To see automatic thoughts in action, think of something you do so frequently that it feels like second nature. For example, when you commute to work or school for the first time, you might need directions. But before long, it will seem as if you are travelling on autopilot. You don’t look up directions or think about each turn—you just do it.
The brain’s ability to run on “autopilot” is important, because it frees up resources for other tasks. But there’s a downside, too. When thoughts happen automatically, outside of your awareness, they aren’t assessed for accuracy. Thoughts with inadequate evidence may be accepted as fact.
Another trick the brain uses to make sense of the world is guessing. Imagine you text a friend, and they don’t answer for several hours. You don’t know why they haven’t responded, but your brain will probably try to guess. Your brain could guess something mundane, like: “They must be busy at work.” Or it might guess something more extreme, like: “They must be angry at me.”
Sometimes these guesses are accurate, but not always. When guesses lack evidence, they are called irrational thoughts.
Over time, even irrational thoughts can become automatic. This means thoughts and beliefs that are not true can shape how you feel, and how you behave, without you knowing.
Imagine a person who develops the automatic thought: “People do not like me.” This belief begins to color every situation. When a friend doesn’t return a text message, it feels hurtful. When a stranger scowls at them in the grocery store, it feels personal. Even when they receive a compliment, it feels phony or insincere.
Of course, these interpretations of each situation aren’t accurate. They’re shaped by irrational thoughts that are happening automatically, outside of awareness.
One goal of CBT is to identify and challenge irrational thoughts. After challenging an irrational thought, you will learn to replace it with a new, rational thought.
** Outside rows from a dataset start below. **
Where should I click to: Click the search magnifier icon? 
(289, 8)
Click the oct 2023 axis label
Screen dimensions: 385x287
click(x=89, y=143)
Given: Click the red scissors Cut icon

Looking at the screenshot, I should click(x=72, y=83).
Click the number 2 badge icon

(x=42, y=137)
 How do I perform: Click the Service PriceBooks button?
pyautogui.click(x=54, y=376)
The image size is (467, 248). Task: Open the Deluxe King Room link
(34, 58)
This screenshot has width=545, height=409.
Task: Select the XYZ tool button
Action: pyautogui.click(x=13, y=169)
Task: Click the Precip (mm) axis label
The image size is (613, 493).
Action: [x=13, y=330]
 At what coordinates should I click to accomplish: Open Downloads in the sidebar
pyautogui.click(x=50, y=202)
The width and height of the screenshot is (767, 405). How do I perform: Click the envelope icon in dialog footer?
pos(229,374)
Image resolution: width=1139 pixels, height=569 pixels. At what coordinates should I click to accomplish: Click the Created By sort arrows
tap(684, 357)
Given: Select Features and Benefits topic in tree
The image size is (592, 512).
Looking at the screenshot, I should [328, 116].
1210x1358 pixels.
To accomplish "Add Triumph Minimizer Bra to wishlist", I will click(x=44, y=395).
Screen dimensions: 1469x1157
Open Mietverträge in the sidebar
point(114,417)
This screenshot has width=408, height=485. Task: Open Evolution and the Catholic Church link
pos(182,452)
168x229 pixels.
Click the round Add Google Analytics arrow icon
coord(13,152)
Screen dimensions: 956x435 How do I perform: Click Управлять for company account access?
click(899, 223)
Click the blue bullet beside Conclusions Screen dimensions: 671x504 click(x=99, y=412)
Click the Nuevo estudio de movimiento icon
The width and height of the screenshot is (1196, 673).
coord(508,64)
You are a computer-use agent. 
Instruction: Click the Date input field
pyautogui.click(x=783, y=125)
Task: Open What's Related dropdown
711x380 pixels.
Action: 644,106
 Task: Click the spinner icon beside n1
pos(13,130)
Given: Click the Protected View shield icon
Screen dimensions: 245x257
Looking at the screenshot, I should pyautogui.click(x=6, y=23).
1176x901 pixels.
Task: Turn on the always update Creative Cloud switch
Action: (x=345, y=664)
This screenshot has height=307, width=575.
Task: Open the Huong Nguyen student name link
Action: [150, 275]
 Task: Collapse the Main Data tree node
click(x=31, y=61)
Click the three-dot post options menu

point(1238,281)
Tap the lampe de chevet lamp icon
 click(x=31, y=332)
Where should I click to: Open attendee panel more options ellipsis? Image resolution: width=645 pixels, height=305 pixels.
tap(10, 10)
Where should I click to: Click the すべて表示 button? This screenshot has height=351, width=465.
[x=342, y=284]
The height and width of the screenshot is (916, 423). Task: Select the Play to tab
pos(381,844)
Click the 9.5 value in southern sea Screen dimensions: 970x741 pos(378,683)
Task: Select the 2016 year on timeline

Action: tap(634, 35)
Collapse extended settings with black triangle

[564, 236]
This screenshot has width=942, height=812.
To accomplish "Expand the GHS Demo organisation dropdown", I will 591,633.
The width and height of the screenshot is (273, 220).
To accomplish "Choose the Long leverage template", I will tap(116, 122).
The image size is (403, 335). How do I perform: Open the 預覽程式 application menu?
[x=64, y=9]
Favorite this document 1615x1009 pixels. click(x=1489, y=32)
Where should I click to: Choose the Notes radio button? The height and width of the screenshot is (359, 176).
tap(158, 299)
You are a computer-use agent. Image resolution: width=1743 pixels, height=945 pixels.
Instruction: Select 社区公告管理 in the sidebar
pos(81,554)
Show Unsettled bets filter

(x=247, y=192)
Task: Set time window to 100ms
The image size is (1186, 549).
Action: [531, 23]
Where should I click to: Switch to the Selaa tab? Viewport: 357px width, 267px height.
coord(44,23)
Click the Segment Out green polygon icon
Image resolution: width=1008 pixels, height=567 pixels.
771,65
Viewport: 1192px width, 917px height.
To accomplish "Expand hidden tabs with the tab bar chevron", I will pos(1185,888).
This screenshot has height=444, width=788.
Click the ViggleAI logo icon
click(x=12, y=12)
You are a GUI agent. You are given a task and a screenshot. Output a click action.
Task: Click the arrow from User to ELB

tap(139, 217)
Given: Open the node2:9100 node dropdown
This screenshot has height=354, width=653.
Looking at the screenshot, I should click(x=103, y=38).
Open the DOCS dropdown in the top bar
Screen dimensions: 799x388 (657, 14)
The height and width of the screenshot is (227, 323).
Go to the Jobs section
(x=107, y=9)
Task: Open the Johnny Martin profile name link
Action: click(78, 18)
Doing this will improve how you feel and how you act.
By replacing irrational thoughts with rational alternatives, your feelings will better match the situation. Generally, this leads to healthier behaviors that result in better outcomes during everyday situations.
The importance of thoughts, and how they interact with feelings, is at the foundation of CBT. Going forward, you will learn to notice your thoughts as they’re happening, evaluate them, and change thoughts that are irrational.